Smith Helen L, Biggs Patrick J, French Nigel P, Smith Adam N H, Marshall Jonathan C
School of Mathematical and Computational Sciences, Massey University, Palmerston North, New Zealand.
School of Food Technology and Natural Sciences, Massey University, Palmerston North, New Zealand.
PeerJ Comput Sci. 2024 Nov 18;10:e2445. doi: 10.7717/peerj-cs.2445. eCollection 2024.

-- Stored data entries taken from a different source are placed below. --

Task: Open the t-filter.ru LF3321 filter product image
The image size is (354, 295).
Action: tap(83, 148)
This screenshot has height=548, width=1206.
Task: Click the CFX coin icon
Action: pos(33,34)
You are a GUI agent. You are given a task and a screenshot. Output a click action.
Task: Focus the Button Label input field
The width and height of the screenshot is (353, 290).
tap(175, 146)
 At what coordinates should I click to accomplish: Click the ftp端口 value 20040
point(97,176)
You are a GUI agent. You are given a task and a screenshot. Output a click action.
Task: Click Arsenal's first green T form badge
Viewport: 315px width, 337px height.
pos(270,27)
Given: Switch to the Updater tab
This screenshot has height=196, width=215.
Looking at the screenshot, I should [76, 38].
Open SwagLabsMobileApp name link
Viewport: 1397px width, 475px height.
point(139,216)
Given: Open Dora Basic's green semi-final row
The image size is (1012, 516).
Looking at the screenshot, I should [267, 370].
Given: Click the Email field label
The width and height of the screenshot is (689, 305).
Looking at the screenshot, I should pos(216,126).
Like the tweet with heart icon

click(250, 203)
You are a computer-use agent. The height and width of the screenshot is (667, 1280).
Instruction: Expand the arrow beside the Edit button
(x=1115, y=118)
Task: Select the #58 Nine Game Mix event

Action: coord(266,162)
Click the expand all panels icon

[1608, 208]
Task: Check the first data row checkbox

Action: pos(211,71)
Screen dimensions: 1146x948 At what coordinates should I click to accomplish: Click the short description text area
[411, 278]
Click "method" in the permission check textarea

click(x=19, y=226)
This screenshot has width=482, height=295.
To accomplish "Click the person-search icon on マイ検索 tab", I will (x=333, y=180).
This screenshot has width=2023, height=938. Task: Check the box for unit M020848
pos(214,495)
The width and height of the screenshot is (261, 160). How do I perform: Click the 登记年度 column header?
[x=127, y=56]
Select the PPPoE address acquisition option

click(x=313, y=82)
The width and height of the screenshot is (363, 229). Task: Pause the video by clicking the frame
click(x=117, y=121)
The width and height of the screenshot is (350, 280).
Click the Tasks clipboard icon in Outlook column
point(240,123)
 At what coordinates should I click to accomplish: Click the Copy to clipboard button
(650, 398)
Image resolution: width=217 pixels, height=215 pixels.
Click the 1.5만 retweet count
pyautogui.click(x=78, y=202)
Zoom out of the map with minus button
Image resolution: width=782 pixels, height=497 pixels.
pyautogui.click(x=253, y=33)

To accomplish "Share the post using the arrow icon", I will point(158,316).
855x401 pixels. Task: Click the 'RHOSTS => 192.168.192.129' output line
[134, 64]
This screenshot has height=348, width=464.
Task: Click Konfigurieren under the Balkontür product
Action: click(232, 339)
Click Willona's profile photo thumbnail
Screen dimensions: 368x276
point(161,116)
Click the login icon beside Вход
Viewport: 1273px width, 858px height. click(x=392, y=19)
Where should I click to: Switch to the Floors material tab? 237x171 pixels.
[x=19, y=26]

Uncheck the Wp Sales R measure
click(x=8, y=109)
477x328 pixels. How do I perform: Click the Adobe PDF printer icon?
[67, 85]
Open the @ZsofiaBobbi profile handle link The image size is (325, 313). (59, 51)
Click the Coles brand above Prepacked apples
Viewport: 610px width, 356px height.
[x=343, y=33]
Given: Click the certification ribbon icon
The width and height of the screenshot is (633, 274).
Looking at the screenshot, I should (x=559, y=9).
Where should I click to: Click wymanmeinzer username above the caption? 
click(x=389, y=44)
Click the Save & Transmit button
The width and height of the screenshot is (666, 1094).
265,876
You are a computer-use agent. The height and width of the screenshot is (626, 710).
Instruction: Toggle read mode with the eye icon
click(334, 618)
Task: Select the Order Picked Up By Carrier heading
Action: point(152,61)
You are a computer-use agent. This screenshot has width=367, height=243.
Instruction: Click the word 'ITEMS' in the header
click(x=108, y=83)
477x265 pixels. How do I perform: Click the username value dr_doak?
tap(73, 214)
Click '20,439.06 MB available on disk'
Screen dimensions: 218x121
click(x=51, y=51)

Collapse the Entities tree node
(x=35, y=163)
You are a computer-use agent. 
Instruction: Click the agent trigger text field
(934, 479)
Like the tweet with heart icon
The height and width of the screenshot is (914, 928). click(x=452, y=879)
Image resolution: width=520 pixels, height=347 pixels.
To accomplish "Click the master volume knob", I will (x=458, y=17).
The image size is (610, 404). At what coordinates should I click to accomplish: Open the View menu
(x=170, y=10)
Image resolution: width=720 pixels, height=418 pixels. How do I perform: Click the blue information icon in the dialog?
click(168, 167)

Performance of random forest classification models is often assessed and interpreted using out-of-bag (OOB) samples. Observations which are OOB when a tree is trained may serve as a test set for that tree and predictions from the OOB observations used to calculate OOB error and variable importance measures (VIM). OOB errors are popular because they are fast to compute and, for large samples, are a good estimate of the true prediction error. In this study, we investigate how target-based . target-agnostic encoding of categorical predictor variables for random forest can bias performance measures based on OOB samples. We show that, when categorical variables are encoded using a target-based encoding method, and when the encoding takes place prior to bagging, the OOB sample can underestimate the true misclassification rate, and overestimate variable importance. We recommend using a separate test data set when evaluating variable importance and/or predictive performance of tree based methods that utilise a target-based encoding method.
随机森林分类模型的性能通常使用袋外(OOB)样本进行评估和解释。在训练一棵树时属于OOB的观测值可作为该树的测试集,并且来自OOB观测值的预测用于计算OOB误差和变量重要性度量(VIM)。OOB误差很受欢迎,因为它们计算速度快,并且对于大样本而言,是对真实预测误差的良好估计。在本研究中,我们调查了用于随机森林的分类预测变量基于目标和与目标无关的编码如何使基于OOB样本的性能度量产生偏差。我们表明,当使用基于目标的编码方法对分类变量进行编码时,并且当编码在装袋之前进行时,OOB样本可能会低估真实误分类率,并高估变量重要性。我们建议在评估使用基于目标的编码方法的基于树的方法的变量重要性和/或预测性能时使用单独的测试数据集。